Convert the entries below into a JSON list of strings, one string per line, skipping any blank lines.

- Dataset entries
● ● ● ● ● ● ●
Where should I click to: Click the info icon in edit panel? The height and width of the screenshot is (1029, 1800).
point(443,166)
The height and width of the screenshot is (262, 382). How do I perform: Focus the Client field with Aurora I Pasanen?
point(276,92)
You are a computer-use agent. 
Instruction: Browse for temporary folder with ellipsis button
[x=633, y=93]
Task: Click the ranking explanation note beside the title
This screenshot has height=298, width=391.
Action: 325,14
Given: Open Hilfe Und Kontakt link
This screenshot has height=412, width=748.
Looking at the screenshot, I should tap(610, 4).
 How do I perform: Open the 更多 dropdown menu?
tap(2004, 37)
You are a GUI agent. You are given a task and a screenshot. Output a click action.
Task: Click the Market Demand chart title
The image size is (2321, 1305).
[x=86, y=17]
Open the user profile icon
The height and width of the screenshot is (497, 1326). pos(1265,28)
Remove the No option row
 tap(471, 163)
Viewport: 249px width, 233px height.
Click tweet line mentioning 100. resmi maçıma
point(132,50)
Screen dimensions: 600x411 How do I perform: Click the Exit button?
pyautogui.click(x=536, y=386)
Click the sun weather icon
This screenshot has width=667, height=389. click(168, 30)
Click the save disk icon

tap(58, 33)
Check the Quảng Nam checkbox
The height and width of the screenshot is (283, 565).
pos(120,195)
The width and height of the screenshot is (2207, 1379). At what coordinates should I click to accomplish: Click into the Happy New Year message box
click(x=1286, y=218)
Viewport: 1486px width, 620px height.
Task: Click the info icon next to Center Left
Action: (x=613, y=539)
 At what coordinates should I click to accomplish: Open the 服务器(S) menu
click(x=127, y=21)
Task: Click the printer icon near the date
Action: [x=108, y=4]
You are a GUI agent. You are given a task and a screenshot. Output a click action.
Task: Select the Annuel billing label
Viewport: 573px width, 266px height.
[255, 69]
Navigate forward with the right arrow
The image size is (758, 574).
● ● ● ● ● ● ●
- Reply to the exercise
[
  "Where should I click to: Click the info icon in edit panel? The height and width of the screenshot is (1029, 1800).",
  "point(443,166)",
  "The height and width of the screenshot is (262, 382). How do I perform: Focus the Client field with Aurora I Pasanen?",
  "point(276,92)",
  "You are a computer-use agent. ",
  "Instruction: Browse for temporary folder with ellipsis button",
  "[x=633, y=93]",
  "Task: Click the ranking explanation note beside the title",
  "This screenshot has height=298, width=391.",
  "Action: 325,14",
  "Given: Open Hilfe Und Kontakt link",
  "This screenshot has height=412, width=748.",
  "Looking at the screenshot, I should tap(610, 4).",
  " How do I perform: Open the 更多 dropdown menu?",
  "tap(2004, 37)",
  "You are a GUI agent. You are given a task and a screenshot. Output a click action.",
  "Task: Click the Market Demand chart title",
  "The image size is (2321, 1305).",
  "[x=86, y=17]",
  "Open the user profile icon",
  "The height and width of the screenshot is (497, 1326). pos(1265,28)",
  "Remove the No option row",
  " tap(471, 163)",
  "Viewport: 249px width, 233px height.",
  "Click tweet line mentioning 100. resmi maçıma",
  "point(132,50)",
  "Screen dimensions: 600x411 How do I perform: Click the Exit button?",
  "pyautogui.click(x=536, y=386)",
  "Click the sun weather icon",
  "This screenshot has width=667, height=389. click(168, 30)",
  "Click the save disk icon",
  "tap(58, 33)",
  "Check the Quảng Nam checkbox",
  "The height and width of the screenshot is (283, 565).",
  "pos(120,195)",
  "The width and height of the screenshot is (2207, 1379). At what coordinates should I click to accomplish: Click into the Happy New Year message box",
  "click(x=1286, y=218)",
  "Viewport: 1486px width, 620px height.",
  "Task: Click the info icon next to Center Left",
  "Action: (x=613, y=539)",
  " At what coordinates should I click to accomplish: Open the 服务器(S) menu",
  "click(x=127, y=21)",
  "Task: Click the printer icon near the date",
  "Action: [x=108, y=4]",
  "You are a GUI agent. You are given a task and a screenshot. Output a click action.",
  "Task: Select the Annuel billing label",
  "Viewport: 573px width, 266px height.",
  "[255, 69]",
  "Navigate forward with the right arrow",
  "The image size is (758, 574)."
]